═══ SELECTED EXTRACT
If only we could travel back in time to Brooklyn’s past. The next best option are the fabulous archives of the venerable Brooklyn Daily Eagle.

I went poking around the Daily Eagle archives today for clues about Sunset Park’s early development and found an interesting clip from the December 29th (4 o’clock!), 1891 edition. The article describes how the City of Brooklyn paid $165,000 in bonds to the owners of the land on which Sunset Park would be built.

[You can check out the Daily Eagle archives, and those of other historic Brooklyn publications, here.]

The land in question would become the actual park. The use of Sunset Park as a neighborhood name was apparently not established until the 1960s. According to a local history website, the neighborhood around Sunset Park was originally “known as South Brooklyn, and later considered part of Bay Ridge.”

The 1891 article in the Daily Eagle implies that the land that would become Sunset Park received that name because of its beautiful, westerly views.
══════
# [ACTIONS TO TAKE]
[1] List each distinct time reference (a date, a clock time, or a decade) in the passage on Sunset Park's early history.
[2] Extend the passage on Sunset Park's early history by continuing from its last sentence.
═══ LISTED ENTRIES
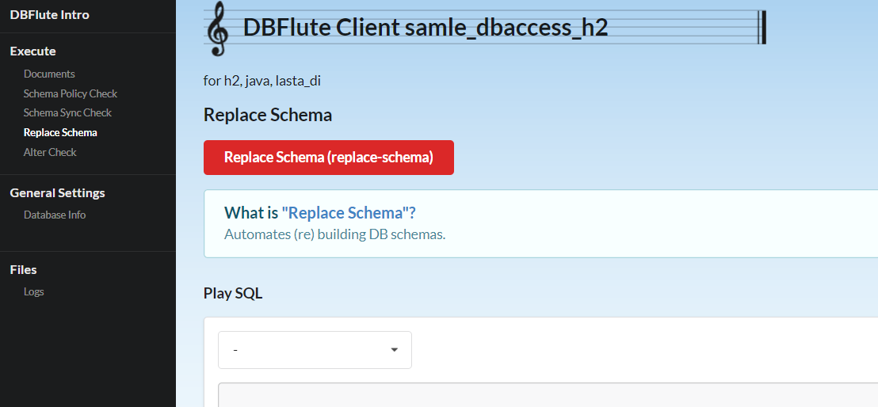Click the "for h2, java, lasta_di" subtitle
The image size is (878, 407).
pyautogui.click(x=261, y=81)

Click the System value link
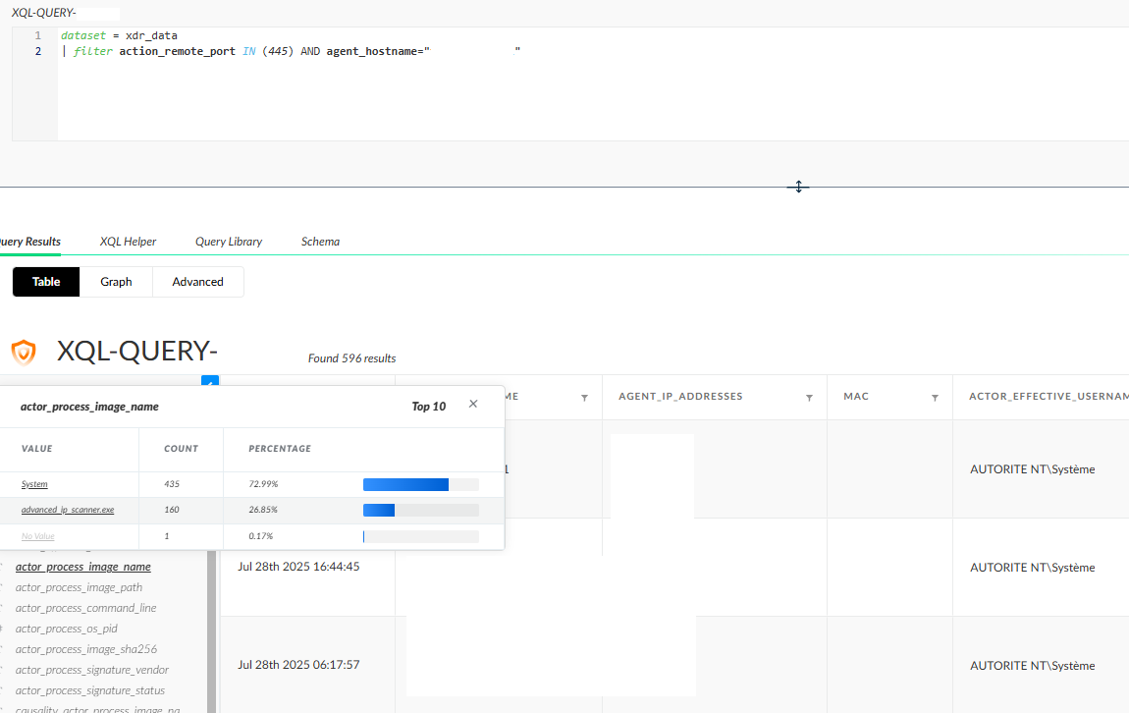pyautogui.click(x=34, y=484)
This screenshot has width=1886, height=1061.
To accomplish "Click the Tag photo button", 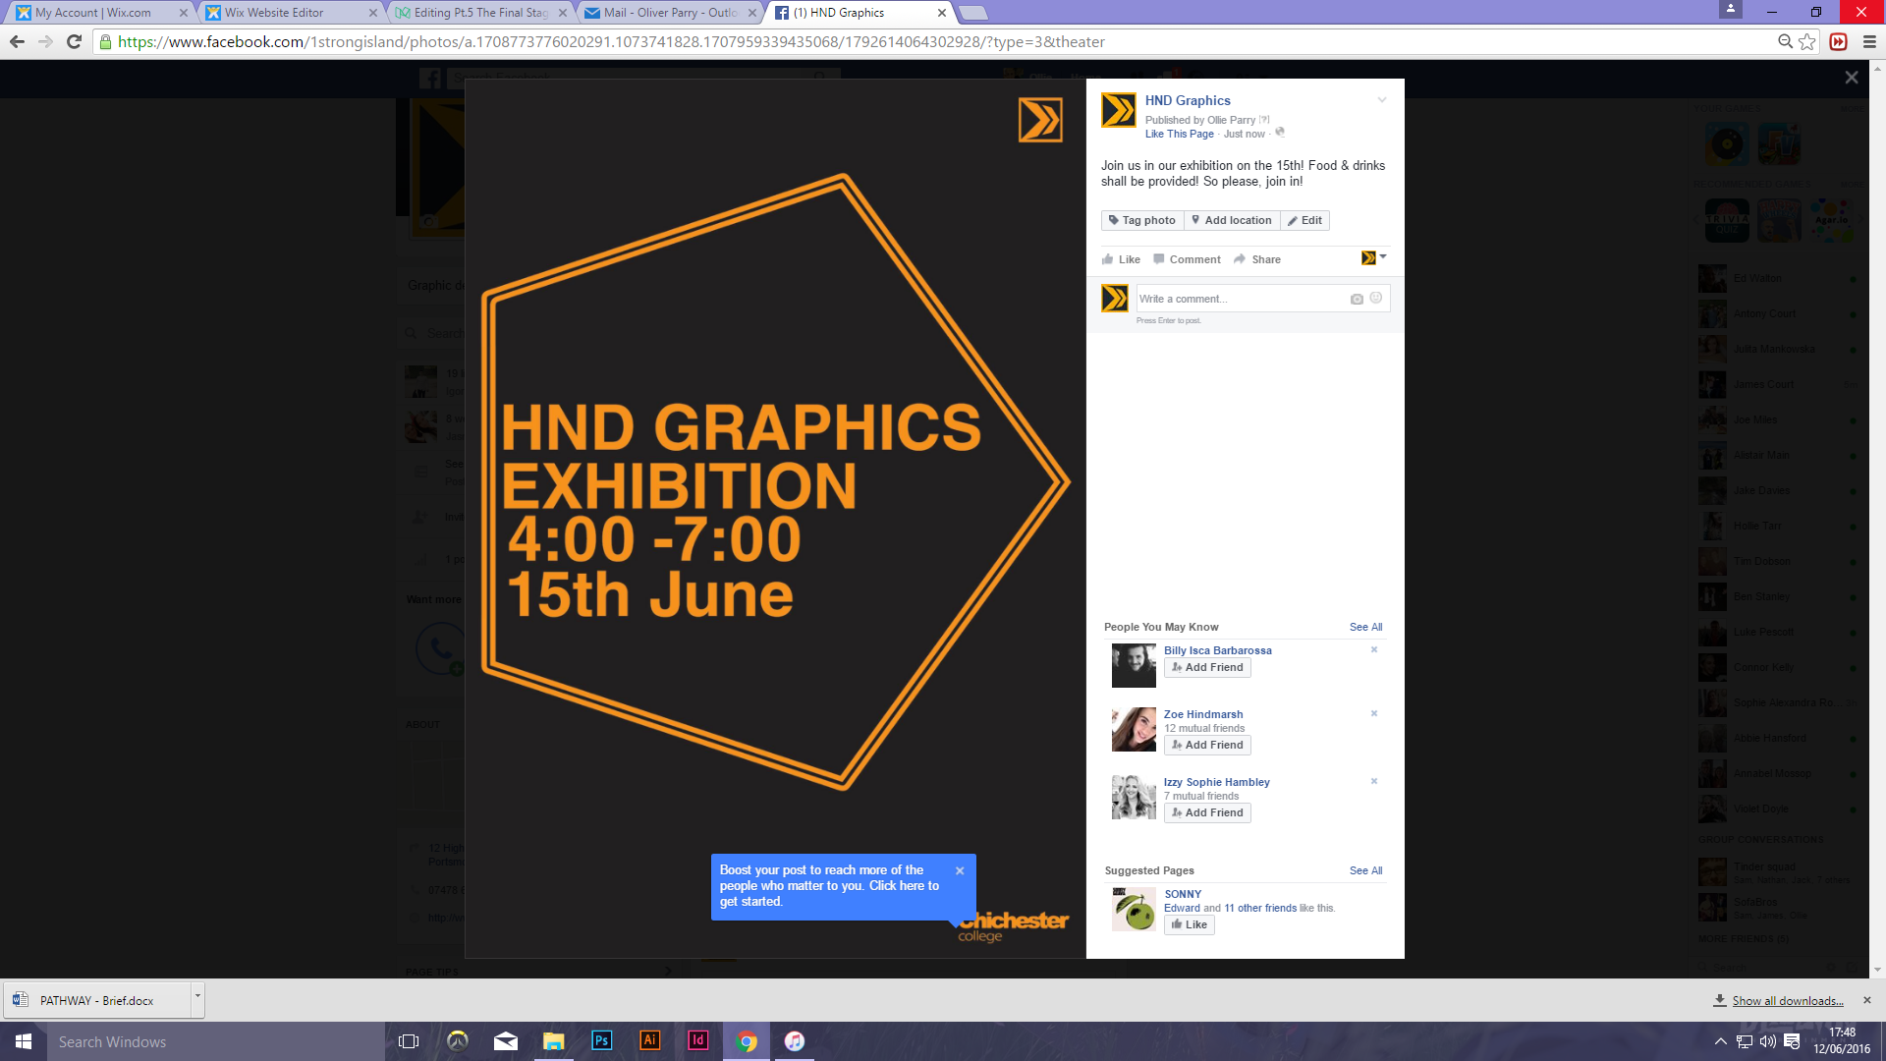I will [1142, 220].
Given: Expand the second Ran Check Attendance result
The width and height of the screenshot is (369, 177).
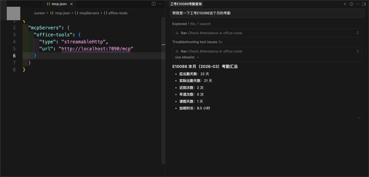Looking at the screenshot, I should [357, 51].
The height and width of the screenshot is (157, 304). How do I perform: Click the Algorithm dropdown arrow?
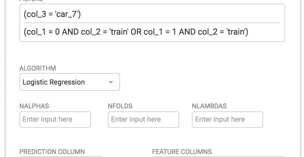pos(111,82)
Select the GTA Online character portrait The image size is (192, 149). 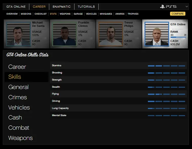157,34
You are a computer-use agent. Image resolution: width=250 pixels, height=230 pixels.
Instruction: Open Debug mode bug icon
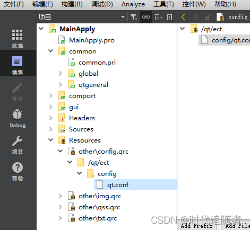(x=18, y=114)
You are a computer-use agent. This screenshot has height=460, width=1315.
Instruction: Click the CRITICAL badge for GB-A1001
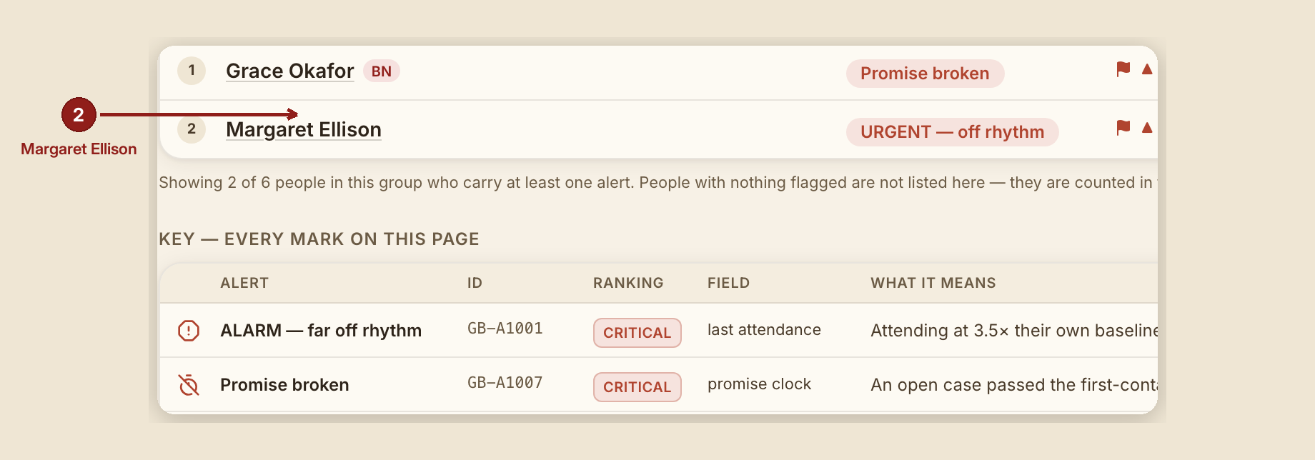pyautogui.click(x=637, y=333)

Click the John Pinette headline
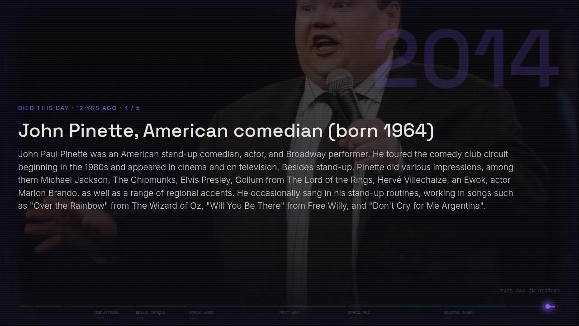click(x=226, y=130)

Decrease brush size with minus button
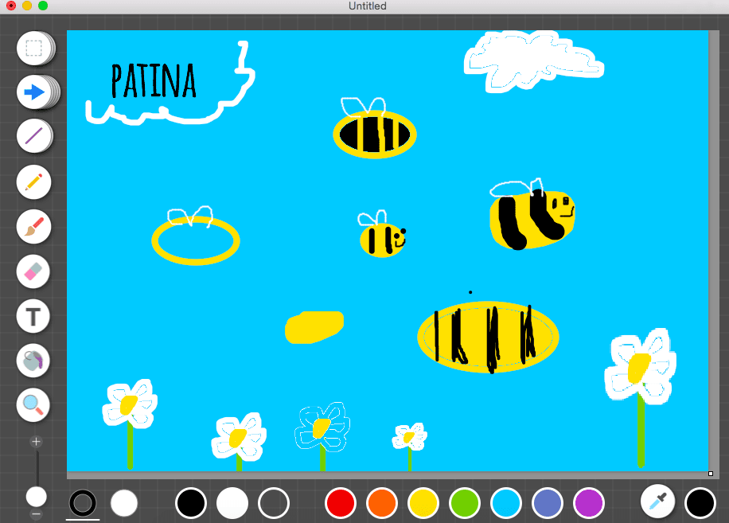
══════
# [EXPECTED ANSWERS]
[1]
- December 29th, 1891
- 4 o'clock
- the 1960s

[2]
“It turns out that the sale of bonds on Friday, December 18 [1891], about which the mayor and other city authorities expressed so much gratification and pleasure, was only partially a genuine sale.
A large part of the bonds were not really sold but were exchanged for the land in the Eighth ward, which will form Sunset Park, as perhaps it will be named in deference to George V. Brower’s enthusiasm over the view which it commands.”

The George V. Brower who is mentioned above was Brooklyn Park Commissioner at the time and chairman of the Brooklyn Tree Planting and Fountain Society. The article describes how the Hamilton Trust Company, acting as a representative of local landowners, facilitated the transfer of their property to the City of Brooklyn for use as a public park, in exchange for $165,000 in bonds.

As the Daily Eagle article notes, a similar transfer of City bonds for private land had recently been made in the 20th Ward, which included part of Fort Greene. That transfer was also used to create a public park — Fort Greene Park, presumably.

The article quotes Commissioner Brower as he describes the future Sunset Park — “one of the most charming and delightful little breathing spots that can be found anywhere.”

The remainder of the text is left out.